§ **Task requirements**
Give every line of the records exactly, please, from the first up to and including the one containing "Task: Click the Journée de Travail heading".

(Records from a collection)
- - - - -
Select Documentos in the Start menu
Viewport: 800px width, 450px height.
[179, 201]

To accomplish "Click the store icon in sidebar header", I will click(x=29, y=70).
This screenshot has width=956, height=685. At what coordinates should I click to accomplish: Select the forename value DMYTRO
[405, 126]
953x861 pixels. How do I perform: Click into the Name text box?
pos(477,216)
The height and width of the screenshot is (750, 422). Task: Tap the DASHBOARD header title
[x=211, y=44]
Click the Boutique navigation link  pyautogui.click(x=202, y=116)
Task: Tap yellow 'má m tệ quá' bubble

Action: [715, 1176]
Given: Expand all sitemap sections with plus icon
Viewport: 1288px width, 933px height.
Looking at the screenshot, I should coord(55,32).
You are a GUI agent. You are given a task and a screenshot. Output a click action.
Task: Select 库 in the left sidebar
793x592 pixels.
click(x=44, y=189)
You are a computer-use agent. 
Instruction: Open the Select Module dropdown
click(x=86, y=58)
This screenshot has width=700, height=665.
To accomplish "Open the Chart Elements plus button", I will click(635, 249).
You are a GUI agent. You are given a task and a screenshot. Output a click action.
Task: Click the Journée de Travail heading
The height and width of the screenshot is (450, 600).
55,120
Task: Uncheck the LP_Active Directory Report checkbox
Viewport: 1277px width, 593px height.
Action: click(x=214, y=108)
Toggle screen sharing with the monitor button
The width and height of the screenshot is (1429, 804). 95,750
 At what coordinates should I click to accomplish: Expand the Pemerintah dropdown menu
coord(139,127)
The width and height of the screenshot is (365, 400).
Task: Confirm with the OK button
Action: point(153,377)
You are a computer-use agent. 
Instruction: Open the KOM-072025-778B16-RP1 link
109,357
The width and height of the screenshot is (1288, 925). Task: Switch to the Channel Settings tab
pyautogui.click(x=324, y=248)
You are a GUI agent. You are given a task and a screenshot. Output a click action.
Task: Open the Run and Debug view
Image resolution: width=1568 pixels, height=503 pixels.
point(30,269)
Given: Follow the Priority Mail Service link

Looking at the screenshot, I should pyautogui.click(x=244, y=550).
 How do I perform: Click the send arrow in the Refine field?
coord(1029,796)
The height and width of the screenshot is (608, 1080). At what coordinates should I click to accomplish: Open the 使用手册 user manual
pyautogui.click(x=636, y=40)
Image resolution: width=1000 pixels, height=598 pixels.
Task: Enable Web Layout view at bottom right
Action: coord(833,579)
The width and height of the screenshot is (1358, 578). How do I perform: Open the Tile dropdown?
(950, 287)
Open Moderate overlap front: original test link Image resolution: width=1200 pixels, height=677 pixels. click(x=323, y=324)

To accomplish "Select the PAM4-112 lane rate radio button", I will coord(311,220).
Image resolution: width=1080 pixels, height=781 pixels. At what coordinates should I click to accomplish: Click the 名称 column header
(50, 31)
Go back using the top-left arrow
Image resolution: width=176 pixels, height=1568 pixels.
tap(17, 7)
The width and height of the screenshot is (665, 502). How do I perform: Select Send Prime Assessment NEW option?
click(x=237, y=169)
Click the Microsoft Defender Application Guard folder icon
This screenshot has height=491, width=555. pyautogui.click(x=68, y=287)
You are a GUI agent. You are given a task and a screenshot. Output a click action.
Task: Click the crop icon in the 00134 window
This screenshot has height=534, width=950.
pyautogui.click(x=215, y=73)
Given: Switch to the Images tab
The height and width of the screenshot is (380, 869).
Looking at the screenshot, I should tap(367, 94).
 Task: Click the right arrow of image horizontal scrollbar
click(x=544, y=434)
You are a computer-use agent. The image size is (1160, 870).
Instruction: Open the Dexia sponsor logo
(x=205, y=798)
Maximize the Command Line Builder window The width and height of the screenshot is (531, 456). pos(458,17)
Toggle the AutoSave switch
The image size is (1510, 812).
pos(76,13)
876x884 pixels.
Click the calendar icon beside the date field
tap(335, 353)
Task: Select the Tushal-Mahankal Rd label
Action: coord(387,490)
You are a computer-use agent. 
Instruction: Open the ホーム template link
- - - - -
§ **Response to this exercise**
Select Documentos in the Start menu
Viewport: 800px width, 450px height.
[179, 201]

To accomplish "Click the store icon in sidebar header", I will click(x=29, y=70).
This screenshot has width=956, height=685. At what coordinates should I click to accomplish: Select the forename value DMYTRO
[405, 126]
953x861 pixels. How do I perform: Click into the Name text box?
pos(477,216)
The height and width of the screenshot is (750, 422). Task: Tap the DASHBOARD header title
[x=211, y=44]
Click the Boutique navigation link  pyautogui.click(x=202, y=116)
Task: Tap yellow 'má m tệ quá' bubble

Action: [715, 1176]
Given: Expand all sitemap sections with plus icon
Viewport: 1288px width, 933px height.
Looking at the screenshot, I should coord(55,32).
You are a GUI agent. You are given a task and a screenshot. Output a click action.
Task: Select 库 in the left sidebar
793x592 pixels.
click(x=44, y=189)
You are a computer-use agent. 
Instruction: Open the Select Module dropdown
click(x=86, y=58)
This screenshot has width=700, height=665.
To accomplish "Open the Chart Elements plus button", I will click(635, 249).
You are a GUI agent. You are given a task and a screenshot. Output a click action.
Task: Click the Journée de Travail heading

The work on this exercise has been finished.